- **Task item**: Show all lines below holding the string "link".

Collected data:
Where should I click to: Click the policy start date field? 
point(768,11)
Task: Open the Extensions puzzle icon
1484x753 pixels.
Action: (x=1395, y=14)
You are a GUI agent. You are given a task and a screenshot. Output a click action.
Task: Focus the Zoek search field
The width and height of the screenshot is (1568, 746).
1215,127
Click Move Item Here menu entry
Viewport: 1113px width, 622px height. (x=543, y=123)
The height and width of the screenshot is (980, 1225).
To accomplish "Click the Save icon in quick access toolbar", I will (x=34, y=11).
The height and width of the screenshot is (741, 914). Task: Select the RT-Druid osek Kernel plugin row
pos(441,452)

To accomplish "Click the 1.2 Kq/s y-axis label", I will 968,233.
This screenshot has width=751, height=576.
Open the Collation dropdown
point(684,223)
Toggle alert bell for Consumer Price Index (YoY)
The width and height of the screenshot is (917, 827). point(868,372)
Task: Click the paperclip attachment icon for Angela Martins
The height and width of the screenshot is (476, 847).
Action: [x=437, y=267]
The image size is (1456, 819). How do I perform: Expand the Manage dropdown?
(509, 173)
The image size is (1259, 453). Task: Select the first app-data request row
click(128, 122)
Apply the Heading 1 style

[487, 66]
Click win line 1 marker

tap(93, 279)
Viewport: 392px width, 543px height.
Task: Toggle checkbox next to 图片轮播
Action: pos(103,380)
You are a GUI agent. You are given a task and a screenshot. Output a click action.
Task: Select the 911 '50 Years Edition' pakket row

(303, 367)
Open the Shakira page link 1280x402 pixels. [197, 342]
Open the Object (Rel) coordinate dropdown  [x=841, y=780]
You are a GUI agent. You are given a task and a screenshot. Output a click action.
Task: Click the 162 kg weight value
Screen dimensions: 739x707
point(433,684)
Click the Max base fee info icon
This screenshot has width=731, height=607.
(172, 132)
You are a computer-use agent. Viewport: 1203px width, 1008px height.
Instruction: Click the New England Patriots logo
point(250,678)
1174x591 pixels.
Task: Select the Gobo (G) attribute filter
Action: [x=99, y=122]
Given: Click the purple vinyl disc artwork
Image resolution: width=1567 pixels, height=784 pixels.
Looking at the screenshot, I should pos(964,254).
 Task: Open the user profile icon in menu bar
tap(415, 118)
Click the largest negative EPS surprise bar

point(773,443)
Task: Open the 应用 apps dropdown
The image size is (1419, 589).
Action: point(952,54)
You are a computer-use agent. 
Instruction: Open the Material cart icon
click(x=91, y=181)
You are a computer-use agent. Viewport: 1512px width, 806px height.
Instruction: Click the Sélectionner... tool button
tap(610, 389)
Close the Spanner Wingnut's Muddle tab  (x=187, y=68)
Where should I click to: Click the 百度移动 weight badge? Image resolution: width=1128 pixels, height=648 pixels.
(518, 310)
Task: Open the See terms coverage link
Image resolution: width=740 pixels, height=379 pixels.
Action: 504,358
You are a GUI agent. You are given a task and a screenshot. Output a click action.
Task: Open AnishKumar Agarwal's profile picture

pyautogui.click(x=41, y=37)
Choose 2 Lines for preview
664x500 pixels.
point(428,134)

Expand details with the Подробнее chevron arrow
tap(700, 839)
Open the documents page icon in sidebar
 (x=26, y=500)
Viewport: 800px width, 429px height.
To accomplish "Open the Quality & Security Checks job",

- **Output of the exercise**:
Open the Shakira page link 1280x402 pixels. [197, 342]
Task: Open the See terms coverage link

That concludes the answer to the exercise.